Tales eran los sutiles engaños que, mediante las artimañas de Lucifer, se extendían rápidamente en las cortes celestiales. No había habido ningún cambio en la posición ni en la autoridad de Cristo. La envidia y la tergiversación de Lucifer, así como sus pretensiones de igualdad con Cristo, habían hecho necesaria una declaración sobre la verdadera posición del Hijo de Dios; pero esta había sido la misma desde el principio.

 Sin embargo, muchos ángeles estaban cegados por los engaños de Lucifer. Aprovechándose de la confianza amorosa y leal que los seres santos bajo su mando depositaban en él, había infundido con tanta astucia su desconfianza y descontento que su influencia no se discernía.

Lucifer había presentado los propósitos de Dios bajo una falsa luz, distorsionándolos para provocar disensión e insatisfacción. Con astucia, incitó a sus oyentes a expresar sus sentimientos. Luego, repetía estas expresiones cuando le convenía, como prueba de que los ángeles no estaban completamente en armonía con el gobierno de Dios. Si bien afirmaba serle fiel a Dios, insistía en que los cambios en el orden y las leyes celestiales eran necesarios para la estabilidad del gobierno divino.
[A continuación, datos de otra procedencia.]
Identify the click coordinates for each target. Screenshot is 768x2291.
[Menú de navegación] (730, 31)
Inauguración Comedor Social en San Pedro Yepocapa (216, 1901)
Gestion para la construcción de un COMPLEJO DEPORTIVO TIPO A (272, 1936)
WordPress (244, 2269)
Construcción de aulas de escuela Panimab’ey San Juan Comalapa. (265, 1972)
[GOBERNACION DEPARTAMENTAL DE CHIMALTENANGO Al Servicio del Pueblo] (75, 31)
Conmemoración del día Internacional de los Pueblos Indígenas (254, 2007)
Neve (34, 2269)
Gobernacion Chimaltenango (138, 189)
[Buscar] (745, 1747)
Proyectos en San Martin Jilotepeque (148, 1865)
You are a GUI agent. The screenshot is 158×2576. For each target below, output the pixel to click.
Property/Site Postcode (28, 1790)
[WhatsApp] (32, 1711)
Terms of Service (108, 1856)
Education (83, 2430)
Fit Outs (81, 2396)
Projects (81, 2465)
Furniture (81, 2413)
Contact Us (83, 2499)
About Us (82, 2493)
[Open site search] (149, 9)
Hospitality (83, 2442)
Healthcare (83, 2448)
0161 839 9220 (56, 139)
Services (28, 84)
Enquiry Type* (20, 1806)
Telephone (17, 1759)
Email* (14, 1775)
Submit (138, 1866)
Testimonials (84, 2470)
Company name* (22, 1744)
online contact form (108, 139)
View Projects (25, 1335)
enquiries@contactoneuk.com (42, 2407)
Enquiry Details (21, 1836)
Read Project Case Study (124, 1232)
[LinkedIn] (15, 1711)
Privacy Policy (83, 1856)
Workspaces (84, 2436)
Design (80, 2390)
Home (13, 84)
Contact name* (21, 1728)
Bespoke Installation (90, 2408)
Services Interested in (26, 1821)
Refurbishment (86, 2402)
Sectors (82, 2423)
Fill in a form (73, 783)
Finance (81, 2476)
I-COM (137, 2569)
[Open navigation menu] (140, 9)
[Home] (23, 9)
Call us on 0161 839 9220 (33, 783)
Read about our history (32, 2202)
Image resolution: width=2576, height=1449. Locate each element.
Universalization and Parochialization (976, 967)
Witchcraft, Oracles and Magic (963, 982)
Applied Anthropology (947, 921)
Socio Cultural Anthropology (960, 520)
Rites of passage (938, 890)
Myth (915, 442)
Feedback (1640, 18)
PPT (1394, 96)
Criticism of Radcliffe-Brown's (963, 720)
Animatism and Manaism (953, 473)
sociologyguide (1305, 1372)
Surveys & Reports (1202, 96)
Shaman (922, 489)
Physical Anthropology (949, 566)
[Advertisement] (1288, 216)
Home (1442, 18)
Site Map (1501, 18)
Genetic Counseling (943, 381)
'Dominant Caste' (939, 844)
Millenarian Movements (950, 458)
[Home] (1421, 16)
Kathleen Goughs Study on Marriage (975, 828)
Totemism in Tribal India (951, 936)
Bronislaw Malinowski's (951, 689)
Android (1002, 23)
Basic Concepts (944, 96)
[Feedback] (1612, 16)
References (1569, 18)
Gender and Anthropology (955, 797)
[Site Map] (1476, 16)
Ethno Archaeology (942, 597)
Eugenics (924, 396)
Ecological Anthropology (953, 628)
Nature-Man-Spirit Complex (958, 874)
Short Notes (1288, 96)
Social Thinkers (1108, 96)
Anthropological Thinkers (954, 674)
Así, mientras se esforzaba por incitar la oposición a la ley de Dios e infundir su propio descontento en la mente de los ángeles bajo su mando, aparentemente buscaba eliminar la insatisfacción y reconciliar a los ángeles disidentes con el orden celestial.

Mientras fomentaba secretamente la discordia y la rebelión, con astucia consumada hacía parecer que su único propósito era promover la lealtad y preservar la armonía y la paz. El espíritu de descontento, así encendido, estaba haciendo su nefasta obra. Aunque no hubo un estallido abierto, la división de sentimientos creció imperceptiblemente entre los ángeles. Algunos veían con buenos ojos las insinuaciones de Lucifer contra el gobierno de Dios. Aunque hasta entonces habían estado en perfecta armonía con el orden establecido por Dios, ahora se sentían descontentos e infelices porque no podían comprender sus insondables designios; estaban insatisfechos con su propósito al exaltar a Cristo. Estos se sumaron a la exigencia de Lucifer de tener la misma autoridad que el Hijo de Dios. Pero los ángeles, fieles y leales, defendieron la sabiduría y la justicia del decreto divino, y se esforzaron por reconciliar a este ser descontento con la voluntad de Dios. Cristo era el Hijo de Dios; había sido uno con él antes de que los ángeles existieran.